The company plans to begin on-site construction early next year, with plans to startup in the first half of 2025. The project should create at least 40 permanent jobs and 100 temporary construction positions.

“Sustainability is one of the enduring global trends powering ADM’s growth and underpinning the strategic evolution of our Carbohydrate Solutions business,” Chris Cuddy, president of ADM’s Carbohydrate Solutions business, says in the release. “ADM is one of the largest dextrose producers in the world, and this strategic partnership will allow us to further diversify our product stream as we continue to support plant-based solutions spanning sustainable packaging, pharma, plant health, construction, fermentation, and home and personal care.”

Founded in 2016 by Chakrabarti and Sean Hunt, Solugen's carbon-negative molecule factory, named the Bioforge, uses its chemienzymatic process in converting plant-sourced substances into essential materials that can be used instead of fossil fuels. The manufacturing process is carbon neutral, and Solugen has raised over $600 million from investors that believe in the technology's potential.

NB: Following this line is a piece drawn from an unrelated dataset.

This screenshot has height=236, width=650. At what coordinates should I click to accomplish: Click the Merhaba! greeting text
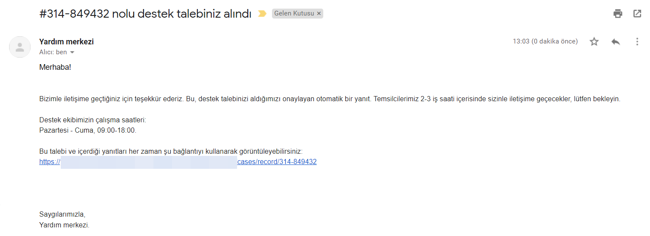[x=55, y=68]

“The initial phase of the project will significantly increase Solugen’s manufacturing capacity, which is critical for commercializing our existing line of molecules and kicks off plans for a multi-phase large-scale U.S. Bioforge buildout,” Hunt, CTO of Solugen, says in the release. “The increase in capacity will also free up our Houston operation for research and development efforts into additional molecules and market applications.”

The project should create at least 40 permanent jobs and 100 temporary construction positions.

"As a community with a strong foundation of agriculture and innovation, we look forward to welcoming Solugen to Marshall. This industry-leading facility will serve as a powerful economic driver for the city, creating new jobs and diversifying our industry,” City of Marshall Mayor Bob Byrnes says in the statement. "We are thankful for ADM’s longstanding commitment and impact to Marshall, which has paved the way for this remarkable partnership and continues to further economic growth to our region."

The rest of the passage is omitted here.